Я был польщен и объяснил ей, что анатолийские греки, как, впрочем, и другие национальные меньшинства, в силу своего положения на родине, всегда были вынуждены вести себя скрытно. В моем случае к прирожденной скрытности добавлялось действие Большого Закона Торговли: а именно, никогда не оглашай без нужды более того, чем надо, чтобы бизнес шел без помех. Играй в покер во всем!

Я сказал ей, что недавно получил задание от постоянного заказчика на приличную статью о новой фигуре, выходящей на национальную сцену. Мою новую цель звали Чет Колье, и, как предполагалось, статья должна была убить его, желательно, чтобы он даже не успел осознать этого. Такова моя специальность: заводить с объектом атаки дружбу, завоевывать его расположение, узнавать его слабые стороны, затем писать статью. Несколько недель спустя объект, к своему полному изумлению, обнаруживал залп по себе в прессе. Но ответить на огонь ему уже нечем; каждая цитата проверялась им лично и была точна до запятой. Что-что, а уж это я проверял особенно тщательно!
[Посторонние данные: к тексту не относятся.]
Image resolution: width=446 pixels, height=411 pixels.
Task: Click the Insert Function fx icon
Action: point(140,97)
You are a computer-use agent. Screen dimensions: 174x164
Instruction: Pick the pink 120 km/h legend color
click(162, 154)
Вместе с заданием пришли два толстых конверта с отобранной информацией по «предмету». Я всегда настаивал на личном изучении объекта, и поэтому мне предоставляли деньги на ассистента и командировочные на двоих. На командировках я настаивал особенно, так как в трудовой договор с агентством они входили особой, удобной для меня статьей. Временами жизнь давала трещину — опостылевший Лос-Анджелес и затхлость существования требовали отдушину, — я ненадолго менял географию. Это служило достаточным основанием, чтобы не разбираться с проблемами напрямую. Иногда Флоренс напрашивалась в попутчицы, особенно если командировка была в Нью-Йорк (магазины, театры, культура), и я был вынужден идти на хитрости, изобретая предлоги, чтобы отправиться одному. Теперь снова мне предстояло, не вызывая подозрений у жены, исхитриться и улизнуть на берег Атлантики с помощницей, мисс Гвендолен Хант.
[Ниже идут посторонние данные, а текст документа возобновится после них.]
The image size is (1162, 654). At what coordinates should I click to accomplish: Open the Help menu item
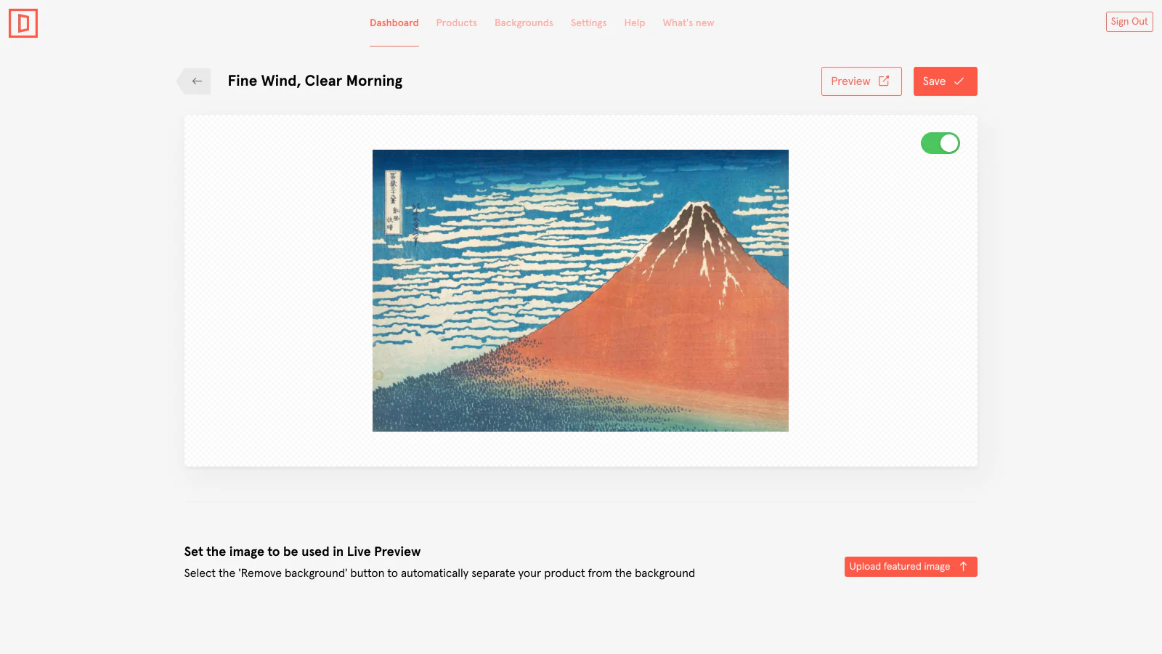pyautogui.click(x=635, y=23)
Я сказал Флоренс, что направляюсь прямиком к некоему мистеру Колье, в его резиденцию около Уэстона, Коннектикут, и что, поскольку он представляет из себя особый тип мужлана-супермена, я проведу массу времени за столом, заставленным отнюдь не соками, и наверняка разговор наш будет принимать грубоватые формы. Присутствие женщины наложит свой отпечаток, а это нежелательно для дела. Флоренс согласилась с моими доводами. Затем я обманул ее в другом. Ее естественное предположение, что я полечу в Нью-Йорк, было ошибочным. Я намеревался проехаться поездом и провести с Гвен два дня и три ночи в отдельном купе. Билеты пришлось приобретать лично, а секретаршу (Флоренс имела с ней ежедневные контакты) озадачить с самолетом.

Задумка удалась. Два дня и три ночи мы с Гвен наслаждались столь продолжительной близостью. Охранял и лелеял ее старый милый негр-проводник, которому я дал двадцать долларов в начале поездки, а не в конце. Он все понял правильно — мы ни в чем не нуждались, ничего не просили и даже не вылезали из купе. Время, проведенное в затворничестве, пошло нам на пользу в чисто житейском плане. Мы ведь ни разу не проводили ночь целиком вместе и не знали привычек друг друга. Да, собственно, и окно-то мы расшторивали всего два раза за весь долгий путь. Оба раза снаружи было темно — ночь длиной в шестьдесят часов.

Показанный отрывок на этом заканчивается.